→ **SELECTION**
━━━━━━
The other option here is to simply go back to the behavior in 5.3.0
where no notice is raised at all. That is easy to accomplish (its just
removing the notice inside the first if block of
zend_do_begin_function_declaration(). It would also maintain
consistency with 5.2.x.

[inline response]

>> * If __construct is declared before a method of the same name as the
>> class, you WILL NOT get a notice
>
> I don't like this. The behavior should not depend on other methods being
> defined. What if you refactored the class and moved the ctor out to the
> parent - and the you get a nasty surprise of filter() suddenly becoming
> new ctor?

Consider this idea a band-aid. It would basically allow for us to move
forward in the 5.x branch with backwards compatibility until 6.x drops
and PHP4 style constructors can go away forever.

>> * Static methods of the same name as the class will NOT be marked as
>> constructors (they currently are). This might invalidate the check done
>> inside zend_do_end_class_declaration() that checks to see if the
>> constructor is static. (Perhaps that first check becomes dead code?)
>
> I would propose to have "class-named ctor" apply only to non-namespaced
> classes. Yes, that'd mean when you namespace a class you'd have to
> convert class-named ctor to __ctor, but if you want namespaces, you'd
> have to abandon your php 4 habits :)
━━━━━━
→ **SUPPLIED INFORMATION**
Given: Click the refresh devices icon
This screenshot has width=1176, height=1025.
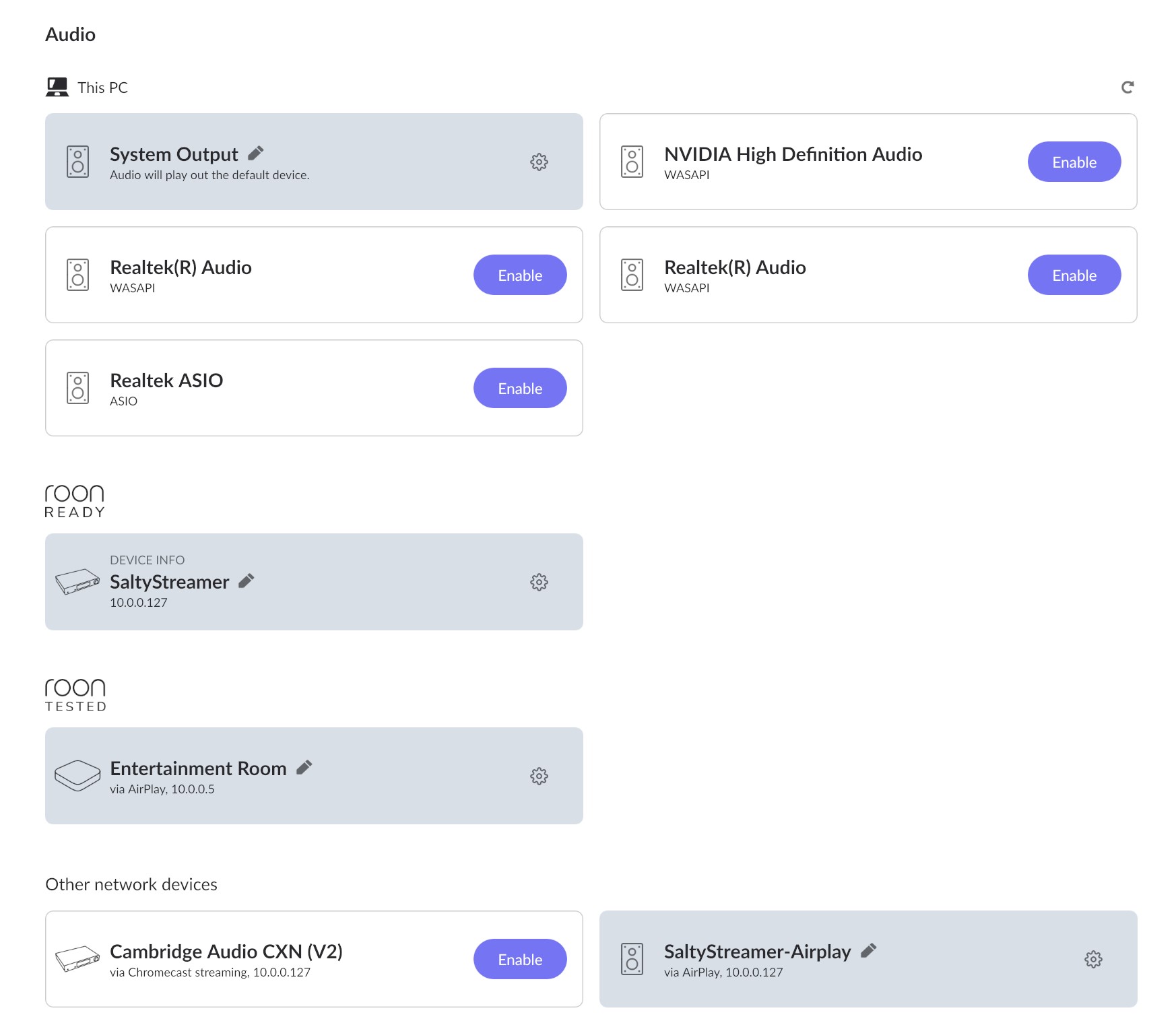Looking at the screenshot, I should 1128,87.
━━━━━━
→ **GIVEN TASK 1**
Answer these questions about the PHP constructor discussion:
(a) Which version's behavior, in which no notice is raised at all, does the writer offer as an option to return to?
(b) In the reply to the first quoted point, which method is said to risk suddenly becoming the new constructor?
(c) Under the proposal in the final reply, which classes would "class-named ctor" apply to?
→ **GIVEN TASK 2**
Continue the PHP constructor discussion with the next part, starting after its final line.

→ **FINAL ANSWER 1**
(a) The behavior in 5.3.0.
(b) filter().
(c) Only non-namespaced classes.

→ **FINAL ANSWER 2**
Two notes here:

1) I think that is a *fantastic idea* to drop PHP4 constructors from
namespaced code. I'd be all for it! I think that is fairly easy
behavior to achieve.

2) Another use case that is currently stifled by the current behavior:

namespace Foo\Bar;
class Filter {
public static function filter() {}
}

In general, it seems like method names of the same as the class name
should *NOT* be marked as the class constructor if they are static.

The above produces this E_FATAL:

PHP Fatal error: Constructor Foo\Bar\Filter::filter() cannot be
static in [snip]

>> In any case, considering we are not gonna get a context aware parser
>> that will allow us to use reserved words for symbols like classes and
>> functions, it would be nice to not have this seemingly artificial
>> limitation on having method names that do not match the class name.
>
> Having parser that'd allow class named "array" is probably too hard, and
> there's a couple of cases (like function args) where it would plain just
> not work. Having class names Array is possible if we give up
> case-insensitivity (and I'd like to see that happen sometime - PHP is
> not a kid anymore :), but that'd probably require some consensus and RFC :)

Yeah, thats a bigger issue in an of itself that's better to be addressed
in the far-off-but-hopefully-not-too-distant php6.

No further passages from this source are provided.